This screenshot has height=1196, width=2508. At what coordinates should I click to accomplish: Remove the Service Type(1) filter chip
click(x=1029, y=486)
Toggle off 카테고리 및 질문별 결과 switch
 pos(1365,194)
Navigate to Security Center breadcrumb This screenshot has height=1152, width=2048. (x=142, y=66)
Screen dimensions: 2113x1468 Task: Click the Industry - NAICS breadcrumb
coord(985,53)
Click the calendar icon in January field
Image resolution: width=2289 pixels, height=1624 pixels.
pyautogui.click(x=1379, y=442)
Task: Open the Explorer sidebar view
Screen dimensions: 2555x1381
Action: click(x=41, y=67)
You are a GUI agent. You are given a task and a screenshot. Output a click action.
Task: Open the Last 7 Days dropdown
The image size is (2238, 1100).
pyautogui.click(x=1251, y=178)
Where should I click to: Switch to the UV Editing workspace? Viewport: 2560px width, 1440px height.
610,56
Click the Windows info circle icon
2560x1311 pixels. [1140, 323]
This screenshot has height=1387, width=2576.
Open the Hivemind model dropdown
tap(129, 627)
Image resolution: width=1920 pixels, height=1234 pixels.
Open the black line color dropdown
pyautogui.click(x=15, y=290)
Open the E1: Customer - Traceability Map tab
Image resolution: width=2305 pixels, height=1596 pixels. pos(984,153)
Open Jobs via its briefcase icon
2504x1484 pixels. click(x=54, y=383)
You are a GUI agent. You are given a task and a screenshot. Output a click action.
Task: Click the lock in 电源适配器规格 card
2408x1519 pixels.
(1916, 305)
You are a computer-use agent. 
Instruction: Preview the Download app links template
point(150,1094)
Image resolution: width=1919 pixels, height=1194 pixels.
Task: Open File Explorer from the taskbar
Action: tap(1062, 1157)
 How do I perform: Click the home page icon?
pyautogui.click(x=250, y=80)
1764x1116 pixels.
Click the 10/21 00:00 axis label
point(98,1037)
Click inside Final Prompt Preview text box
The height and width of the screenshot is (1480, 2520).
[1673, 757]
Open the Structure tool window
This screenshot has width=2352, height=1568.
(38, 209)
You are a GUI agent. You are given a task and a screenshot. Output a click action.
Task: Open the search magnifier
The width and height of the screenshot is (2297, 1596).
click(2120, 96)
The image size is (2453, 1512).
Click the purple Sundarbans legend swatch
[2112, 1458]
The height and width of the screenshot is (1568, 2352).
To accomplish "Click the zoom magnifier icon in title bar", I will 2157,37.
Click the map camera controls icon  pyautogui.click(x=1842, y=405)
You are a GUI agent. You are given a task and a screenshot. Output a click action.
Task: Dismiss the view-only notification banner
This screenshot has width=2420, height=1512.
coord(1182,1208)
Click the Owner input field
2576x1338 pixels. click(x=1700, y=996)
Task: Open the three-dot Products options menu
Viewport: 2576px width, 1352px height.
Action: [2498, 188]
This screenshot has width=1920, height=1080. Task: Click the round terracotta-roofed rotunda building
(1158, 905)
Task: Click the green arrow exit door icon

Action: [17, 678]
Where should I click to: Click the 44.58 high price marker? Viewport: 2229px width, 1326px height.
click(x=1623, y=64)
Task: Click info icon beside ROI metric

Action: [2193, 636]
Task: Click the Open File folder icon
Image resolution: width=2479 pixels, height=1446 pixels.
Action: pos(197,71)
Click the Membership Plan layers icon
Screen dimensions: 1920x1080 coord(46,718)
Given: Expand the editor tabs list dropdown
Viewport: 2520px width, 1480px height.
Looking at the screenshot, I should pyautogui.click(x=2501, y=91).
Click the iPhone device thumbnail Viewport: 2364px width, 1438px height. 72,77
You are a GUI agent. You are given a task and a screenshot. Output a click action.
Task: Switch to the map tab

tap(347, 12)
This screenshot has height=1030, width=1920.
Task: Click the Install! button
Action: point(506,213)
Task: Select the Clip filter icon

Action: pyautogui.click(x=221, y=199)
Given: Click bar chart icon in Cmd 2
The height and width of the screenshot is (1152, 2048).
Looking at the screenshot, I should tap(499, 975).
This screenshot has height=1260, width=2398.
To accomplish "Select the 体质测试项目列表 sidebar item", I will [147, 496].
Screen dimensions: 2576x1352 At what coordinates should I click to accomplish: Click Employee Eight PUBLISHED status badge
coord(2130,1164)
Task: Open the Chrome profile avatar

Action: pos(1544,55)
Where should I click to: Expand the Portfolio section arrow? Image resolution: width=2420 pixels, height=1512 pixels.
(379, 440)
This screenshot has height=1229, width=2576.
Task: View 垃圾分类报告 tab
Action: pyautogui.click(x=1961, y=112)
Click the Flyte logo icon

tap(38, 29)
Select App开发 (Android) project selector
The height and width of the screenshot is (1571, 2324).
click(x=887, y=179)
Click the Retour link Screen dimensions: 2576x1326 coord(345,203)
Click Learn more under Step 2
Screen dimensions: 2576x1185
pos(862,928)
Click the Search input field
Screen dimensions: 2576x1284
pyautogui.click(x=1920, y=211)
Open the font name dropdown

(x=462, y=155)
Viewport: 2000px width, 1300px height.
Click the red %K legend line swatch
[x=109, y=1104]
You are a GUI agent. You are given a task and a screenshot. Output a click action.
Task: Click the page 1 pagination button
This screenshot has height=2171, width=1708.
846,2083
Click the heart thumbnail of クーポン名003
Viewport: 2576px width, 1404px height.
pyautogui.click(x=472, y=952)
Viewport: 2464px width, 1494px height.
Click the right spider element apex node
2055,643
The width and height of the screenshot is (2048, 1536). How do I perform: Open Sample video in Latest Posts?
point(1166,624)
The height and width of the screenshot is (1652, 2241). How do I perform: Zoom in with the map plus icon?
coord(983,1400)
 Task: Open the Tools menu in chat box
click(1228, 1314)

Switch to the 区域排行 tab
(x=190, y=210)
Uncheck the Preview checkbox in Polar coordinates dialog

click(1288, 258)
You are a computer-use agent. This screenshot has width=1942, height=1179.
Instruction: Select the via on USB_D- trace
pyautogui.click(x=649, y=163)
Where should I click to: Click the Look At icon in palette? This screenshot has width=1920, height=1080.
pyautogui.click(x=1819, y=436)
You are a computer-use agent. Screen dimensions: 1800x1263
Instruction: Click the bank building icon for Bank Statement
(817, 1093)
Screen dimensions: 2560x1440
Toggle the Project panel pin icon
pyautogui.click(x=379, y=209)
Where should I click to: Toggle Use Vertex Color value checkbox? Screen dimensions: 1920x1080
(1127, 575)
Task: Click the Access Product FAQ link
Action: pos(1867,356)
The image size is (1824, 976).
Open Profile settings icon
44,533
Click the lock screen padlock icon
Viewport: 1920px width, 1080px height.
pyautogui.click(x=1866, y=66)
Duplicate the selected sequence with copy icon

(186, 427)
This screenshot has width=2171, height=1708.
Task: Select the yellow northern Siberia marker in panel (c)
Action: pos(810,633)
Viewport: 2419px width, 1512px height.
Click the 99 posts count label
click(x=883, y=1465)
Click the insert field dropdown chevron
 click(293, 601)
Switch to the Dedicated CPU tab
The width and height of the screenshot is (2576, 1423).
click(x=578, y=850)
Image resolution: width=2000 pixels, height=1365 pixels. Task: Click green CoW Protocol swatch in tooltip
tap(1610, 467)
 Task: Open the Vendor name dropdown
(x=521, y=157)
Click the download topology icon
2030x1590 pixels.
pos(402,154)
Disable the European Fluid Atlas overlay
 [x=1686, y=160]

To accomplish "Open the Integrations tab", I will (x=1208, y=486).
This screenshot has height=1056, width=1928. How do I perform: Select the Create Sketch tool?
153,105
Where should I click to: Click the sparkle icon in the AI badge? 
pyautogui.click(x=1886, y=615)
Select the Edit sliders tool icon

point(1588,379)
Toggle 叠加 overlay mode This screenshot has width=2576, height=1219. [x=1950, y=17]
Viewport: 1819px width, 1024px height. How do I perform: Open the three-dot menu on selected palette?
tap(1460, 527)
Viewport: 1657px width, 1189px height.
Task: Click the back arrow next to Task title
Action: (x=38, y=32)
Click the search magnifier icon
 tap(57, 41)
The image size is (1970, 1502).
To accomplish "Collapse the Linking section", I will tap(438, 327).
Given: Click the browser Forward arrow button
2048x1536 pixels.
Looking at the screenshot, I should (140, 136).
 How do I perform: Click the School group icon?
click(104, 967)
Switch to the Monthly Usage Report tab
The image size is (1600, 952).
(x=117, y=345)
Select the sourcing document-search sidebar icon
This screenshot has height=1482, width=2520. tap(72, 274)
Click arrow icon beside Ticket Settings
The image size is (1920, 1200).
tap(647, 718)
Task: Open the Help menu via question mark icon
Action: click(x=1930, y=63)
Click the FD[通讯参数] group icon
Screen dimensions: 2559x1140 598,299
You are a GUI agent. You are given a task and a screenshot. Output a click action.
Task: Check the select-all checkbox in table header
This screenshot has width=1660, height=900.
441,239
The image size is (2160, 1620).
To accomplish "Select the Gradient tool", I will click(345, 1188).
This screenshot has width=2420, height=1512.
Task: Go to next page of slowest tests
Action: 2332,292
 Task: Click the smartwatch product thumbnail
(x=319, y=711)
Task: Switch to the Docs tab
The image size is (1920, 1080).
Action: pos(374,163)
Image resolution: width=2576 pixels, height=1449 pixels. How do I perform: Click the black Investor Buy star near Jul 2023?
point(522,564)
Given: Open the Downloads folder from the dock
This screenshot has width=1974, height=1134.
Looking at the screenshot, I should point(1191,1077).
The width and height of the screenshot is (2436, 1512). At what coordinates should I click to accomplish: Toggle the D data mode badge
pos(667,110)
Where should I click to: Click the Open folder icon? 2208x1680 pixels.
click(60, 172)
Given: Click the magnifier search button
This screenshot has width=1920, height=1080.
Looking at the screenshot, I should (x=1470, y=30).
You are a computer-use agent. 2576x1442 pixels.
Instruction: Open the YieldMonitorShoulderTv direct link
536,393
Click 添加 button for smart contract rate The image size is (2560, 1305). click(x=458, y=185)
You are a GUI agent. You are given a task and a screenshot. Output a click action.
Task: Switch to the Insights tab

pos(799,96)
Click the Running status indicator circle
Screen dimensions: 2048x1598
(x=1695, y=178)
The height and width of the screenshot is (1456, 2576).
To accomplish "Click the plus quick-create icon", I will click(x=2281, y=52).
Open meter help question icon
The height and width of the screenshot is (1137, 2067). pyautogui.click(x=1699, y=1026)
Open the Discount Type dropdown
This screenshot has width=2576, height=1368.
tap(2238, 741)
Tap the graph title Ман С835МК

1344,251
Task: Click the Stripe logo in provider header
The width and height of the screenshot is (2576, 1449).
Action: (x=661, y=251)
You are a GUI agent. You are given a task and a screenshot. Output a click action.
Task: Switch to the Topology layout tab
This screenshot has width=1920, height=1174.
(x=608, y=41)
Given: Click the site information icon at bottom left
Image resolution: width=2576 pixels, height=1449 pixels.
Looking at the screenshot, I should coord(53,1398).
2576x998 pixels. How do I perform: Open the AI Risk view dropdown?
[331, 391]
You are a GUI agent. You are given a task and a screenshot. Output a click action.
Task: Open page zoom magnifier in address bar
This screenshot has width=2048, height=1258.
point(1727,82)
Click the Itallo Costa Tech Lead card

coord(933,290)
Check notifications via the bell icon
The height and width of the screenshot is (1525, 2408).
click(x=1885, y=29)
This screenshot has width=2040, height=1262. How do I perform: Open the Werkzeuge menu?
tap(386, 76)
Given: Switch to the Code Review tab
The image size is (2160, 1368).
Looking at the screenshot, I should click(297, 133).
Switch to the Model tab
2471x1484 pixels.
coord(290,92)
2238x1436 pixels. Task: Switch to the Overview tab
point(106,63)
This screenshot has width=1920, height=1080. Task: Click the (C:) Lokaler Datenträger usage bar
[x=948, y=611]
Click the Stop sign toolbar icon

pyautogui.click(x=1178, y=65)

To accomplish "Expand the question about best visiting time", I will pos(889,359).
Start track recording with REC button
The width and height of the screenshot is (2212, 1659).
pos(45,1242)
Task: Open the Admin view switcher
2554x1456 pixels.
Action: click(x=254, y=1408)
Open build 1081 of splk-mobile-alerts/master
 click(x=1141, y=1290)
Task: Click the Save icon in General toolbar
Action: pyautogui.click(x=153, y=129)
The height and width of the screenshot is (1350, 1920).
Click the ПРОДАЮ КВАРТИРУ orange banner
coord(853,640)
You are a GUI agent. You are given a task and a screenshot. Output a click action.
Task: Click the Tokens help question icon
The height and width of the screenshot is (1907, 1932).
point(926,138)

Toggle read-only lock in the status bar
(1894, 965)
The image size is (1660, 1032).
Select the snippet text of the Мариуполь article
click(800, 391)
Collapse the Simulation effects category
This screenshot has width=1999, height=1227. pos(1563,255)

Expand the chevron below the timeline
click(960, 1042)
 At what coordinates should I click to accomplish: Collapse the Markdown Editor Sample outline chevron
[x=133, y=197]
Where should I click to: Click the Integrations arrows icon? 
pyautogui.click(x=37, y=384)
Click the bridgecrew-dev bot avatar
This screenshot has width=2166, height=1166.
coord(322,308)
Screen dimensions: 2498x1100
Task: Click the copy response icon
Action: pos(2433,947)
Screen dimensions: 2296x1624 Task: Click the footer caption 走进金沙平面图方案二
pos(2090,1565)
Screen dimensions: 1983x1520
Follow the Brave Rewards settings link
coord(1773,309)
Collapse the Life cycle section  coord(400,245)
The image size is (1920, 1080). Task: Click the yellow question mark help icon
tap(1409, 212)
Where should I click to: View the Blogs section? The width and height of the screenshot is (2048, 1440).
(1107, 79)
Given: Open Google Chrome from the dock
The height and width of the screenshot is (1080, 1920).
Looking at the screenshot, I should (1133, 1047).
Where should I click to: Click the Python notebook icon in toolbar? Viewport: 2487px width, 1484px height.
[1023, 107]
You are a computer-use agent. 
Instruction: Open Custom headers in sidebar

About this task – Check each line above for the string "dock" and show the ones that have it.

The answer –
Given: Open the Downloads folder from the dock
Given: Open Google Chrome from the dock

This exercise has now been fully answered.